### [TASK REQUIREMENTS]
Where does "username" appear in the data? Return each line that holds it.

** Opening LISTED RECORDS block **

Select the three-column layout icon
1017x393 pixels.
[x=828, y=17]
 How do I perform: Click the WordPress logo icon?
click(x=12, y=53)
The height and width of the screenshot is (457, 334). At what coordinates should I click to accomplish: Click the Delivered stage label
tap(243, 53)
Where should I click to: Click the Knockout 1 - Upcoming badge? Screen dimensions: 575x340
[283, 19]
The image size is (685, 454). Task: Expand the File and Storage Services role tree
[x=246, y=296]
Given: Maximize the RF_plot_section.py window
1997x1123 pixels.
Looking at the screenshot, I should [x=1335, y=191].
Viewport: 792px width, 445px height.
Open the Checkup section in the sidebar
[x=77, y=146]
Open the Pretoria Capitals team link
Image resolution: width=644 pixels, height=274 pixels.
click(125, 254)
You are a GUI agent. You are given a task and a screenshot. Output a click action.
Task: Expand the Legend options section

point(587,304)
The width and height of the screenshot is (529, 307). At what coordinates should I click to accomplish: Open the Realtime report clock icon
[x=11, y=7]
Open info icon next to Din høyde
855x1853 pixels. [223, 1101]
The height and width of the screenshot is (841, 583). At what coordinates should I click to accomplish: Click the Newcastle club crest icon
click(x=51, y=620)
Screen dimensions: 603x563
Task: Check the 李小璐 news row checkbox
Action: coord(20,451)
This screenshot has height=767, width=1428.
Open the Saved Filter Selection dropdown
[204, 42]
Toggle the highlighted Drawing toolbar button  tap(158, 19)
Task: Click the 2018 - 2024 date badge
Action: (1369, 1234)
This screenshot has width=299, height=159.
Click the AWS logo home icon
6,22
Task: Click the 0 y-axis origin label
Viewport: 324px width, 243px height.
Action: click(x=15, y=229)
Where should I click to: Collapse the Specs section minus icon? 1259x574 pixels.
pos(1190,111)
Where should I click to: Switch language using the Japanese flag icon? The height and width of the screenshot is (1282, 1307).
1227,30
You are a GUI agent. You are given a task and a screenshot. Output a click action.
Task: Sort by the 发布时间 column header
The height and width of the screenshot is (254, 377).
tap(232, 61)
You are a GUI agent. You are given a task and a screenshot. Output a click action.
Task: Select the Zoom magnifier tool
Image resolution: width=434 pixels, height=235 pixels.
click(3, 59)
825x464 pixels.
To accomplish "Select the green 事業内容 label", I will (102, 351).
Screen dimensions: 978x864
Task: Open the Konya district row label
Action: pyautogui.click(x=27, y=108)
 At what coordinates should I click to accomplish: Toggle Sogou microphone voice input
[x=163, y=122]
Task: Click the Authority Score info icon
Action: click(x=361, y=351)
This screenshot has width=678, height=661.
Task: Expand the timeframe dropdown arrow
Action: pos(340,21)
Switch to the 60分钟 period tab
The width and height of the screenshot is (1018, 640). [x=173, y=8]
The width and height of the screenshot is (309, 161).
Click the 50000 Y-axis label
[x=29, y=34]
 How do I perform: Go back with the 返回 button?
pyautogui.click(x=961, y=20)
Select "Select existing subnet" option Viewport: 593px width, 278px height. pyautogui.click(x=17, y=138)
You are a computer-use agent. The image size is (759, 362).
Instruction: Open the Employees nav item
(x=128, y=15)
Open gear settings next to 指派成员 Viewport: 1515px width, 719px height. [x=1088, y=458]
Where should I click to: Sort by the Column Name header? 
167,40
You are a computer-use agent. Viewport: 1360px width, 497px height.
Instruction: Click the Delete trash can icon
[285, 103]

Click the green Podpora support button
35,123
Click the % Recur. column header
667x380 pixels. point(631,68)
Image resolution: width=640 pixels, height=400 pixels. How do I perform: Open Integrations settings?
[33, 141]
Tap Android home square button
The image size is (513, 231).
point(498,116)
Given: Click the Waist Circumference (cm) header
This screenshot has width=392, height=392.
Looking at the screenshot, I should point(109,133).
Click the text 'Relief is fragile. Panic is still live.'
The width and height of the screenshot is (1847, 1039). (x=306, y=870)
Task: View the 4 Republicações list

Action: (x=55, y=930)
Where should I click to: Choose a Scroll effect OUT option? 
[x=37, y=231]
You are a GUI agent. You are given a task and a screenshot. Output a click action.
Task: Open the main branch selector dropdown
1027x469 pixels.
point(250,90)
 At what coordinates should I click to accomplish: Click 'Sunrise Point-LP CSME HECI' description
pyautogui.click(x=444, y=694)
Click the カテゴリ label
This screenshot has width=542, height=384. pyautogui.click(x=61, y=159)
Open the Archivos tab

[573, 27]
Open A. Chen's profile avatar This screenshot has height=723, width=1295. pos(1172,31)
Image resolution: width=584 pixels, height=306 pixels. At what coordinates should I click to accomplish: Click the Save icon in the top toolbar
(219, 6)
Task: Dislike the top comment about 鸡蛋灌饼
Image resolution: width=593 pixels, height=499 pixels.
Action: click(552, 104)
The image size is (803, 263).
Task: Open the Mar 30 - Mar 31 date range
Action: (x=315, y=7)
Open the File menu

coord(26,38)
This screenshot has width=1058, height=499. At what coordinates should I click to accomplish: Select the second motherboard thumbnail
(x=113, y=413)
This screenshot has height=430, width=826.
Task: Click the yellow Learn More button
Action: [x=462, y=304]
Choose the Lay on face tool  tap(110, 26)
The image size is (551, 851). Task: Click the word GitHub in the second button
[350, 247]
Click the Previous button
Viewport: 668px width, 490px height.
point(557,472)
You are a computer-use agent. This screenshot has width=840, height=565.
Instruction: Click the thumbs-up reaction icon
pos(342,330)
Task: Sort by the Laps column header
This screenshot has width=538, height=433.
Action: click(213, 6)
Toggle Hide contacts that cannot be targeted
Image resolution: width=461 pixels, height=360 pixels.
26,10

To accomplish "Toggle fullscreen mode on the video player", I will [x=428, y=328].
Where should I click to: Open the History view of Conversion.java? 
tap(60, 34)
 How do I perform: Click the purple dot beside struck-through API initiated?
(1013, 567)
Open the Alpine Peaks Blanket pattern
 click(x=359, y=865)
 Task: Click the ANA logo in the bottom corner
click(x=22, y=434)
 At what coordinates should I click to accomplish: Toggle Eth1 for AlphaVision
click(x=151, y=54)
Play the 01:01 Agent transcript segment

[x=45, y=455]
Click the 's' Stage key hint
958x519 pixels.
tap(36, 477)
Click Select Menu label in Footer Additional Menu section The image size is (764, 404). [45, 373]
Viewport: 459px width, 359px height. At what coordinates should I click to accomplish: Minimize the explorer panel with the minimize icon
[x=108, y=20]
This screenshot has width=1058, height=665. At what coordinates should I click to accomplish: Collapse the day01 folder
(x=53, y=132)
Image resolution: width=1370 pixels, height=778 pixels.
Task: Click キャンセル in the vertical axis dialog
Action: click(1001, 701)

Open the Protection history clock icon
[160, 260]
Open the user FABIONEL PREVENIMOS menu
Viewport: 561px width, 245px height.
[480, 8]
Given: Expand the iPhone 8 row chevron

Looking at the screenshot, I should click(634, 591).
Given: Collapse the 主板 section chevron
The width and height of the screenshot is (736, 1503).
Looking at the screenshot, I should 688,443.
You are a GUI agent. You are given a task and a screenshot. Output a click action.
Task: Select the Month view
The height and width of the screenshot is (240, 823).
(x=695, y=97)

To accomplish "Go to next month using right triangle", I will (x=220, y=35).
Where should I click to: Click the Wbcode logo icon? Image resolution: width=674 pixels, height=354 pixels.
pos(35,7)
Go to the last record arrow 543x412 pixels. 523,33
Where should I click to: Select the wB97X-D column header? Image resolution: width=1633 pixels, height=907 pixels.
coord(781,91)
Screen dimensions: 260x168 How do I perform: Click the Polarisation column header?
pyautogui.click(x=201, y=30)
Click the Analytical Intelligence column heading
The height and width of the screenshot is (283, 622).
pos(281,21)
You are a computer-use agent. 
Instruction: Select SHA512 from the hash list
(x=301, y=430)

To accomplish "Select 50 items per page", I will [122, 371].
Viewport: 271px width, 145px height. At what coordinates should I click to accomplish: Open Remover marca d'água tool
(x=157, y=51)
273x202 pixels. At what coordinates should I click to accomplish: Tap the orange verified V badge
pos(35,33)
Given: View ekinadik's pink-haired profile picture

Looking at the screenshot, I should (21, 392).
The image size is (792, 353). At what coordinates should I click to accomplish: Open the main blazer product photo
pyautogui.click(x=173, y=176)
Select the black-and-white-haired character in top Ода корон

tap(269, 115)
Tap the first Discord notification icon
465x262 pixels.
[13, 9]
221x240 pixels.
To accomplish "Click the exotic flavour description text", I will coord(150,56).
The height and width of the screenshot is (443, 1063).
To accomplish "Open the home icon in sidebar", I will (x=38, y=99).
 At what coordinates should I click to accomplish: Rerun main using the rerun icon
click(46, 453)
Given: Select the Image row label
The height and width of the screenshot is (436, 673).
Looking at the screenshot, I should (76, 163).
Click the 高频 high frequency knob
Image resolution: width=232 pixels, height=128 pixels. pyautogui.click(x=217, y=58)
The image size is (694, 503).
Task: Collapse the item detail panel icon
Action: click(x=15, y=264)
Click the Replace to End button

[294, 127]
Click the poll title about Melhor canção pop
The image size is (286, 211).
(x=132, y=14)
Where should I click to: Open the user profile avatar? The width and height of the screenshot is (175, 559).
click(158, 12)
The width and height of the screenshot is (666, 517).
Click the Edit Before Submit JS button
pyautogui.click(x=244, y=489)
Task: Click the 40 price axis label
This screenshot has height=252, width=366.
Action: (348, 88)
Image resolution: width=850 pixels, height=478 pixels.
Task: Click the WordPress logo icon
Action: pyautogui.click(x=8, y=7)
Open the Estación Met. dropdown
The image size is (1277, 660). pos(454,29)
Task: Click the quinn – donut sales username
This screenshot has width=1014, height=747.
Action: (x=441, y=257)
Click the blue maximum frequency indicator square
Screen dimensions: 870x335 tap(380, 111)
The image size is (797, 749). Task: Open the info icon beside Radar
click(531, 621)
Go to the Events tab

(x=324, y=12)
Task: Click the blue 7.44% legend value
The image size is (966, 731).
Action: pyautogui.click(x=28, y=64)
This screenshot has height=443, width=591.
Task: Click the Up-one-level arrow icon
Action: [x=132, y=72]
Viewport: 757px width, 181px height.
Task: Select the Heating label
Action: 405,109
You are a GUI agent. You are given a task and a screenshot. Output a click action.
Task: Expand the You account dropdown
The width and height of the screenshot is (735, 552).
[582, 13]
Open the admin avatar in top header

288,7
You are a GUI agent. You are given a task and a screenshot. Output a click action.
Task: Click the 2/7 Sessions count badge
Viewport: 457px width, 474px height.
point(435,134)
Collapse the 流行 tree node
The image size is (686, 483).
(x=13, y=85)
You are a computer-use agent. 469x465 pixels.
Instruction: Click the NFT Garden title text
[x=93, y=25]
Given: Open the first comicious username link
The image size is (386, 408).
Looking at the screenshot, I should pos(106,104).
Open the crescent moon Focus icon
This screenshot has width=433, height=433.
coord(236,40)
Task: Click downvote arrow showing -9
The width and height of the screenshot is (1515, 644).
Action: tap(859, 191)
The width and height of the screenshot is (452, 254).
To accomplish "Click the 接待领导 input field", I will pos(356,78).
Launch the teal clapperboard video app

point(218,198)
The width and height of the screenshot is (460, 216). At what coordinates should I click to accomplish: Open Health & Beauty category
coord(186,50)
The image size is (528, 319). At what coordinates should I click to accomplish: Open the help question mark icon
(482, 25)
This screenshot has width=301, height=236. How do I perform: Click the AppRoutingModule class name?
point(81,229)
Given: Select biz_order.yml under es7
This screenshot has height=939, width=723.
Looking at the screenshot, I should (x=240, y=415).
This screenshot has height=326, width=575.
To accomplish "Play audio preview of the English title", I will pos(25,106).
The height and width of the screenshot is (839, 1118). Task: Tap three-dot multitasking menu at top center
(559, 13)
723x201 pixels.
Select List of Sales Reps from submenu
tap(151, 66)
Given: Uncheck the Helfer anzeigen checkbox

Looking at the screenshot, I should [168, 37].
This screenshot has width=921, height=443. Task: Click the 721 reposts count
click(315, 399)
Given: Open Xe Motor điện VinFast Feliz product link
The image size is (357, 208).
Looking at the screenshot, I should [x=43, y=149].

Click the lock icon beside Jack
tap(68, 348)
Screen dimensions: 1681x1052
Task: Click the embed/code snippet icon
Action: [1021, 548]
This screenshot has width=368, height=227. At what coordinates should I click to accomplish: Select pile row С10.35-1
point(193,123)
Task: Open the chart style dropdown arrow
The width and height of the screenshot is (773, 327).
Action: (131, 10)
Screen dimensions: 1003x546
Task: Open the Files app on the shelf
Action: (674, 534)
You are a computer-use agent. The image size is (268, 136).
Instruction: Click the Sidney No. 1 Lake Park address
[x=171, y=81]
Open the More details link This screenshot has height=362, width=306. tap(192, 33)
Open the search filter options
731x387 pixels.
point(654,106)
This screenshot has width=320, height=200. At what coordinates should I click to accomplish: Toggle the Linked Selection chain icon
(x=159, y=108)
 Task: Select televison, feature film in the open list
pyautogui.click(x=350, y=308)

** Closing LISTED RECORDS block **

### [RESPONSE TO THIS TASK]
Task: Click the quinn – donut sales username
Given: Open the first comicious username link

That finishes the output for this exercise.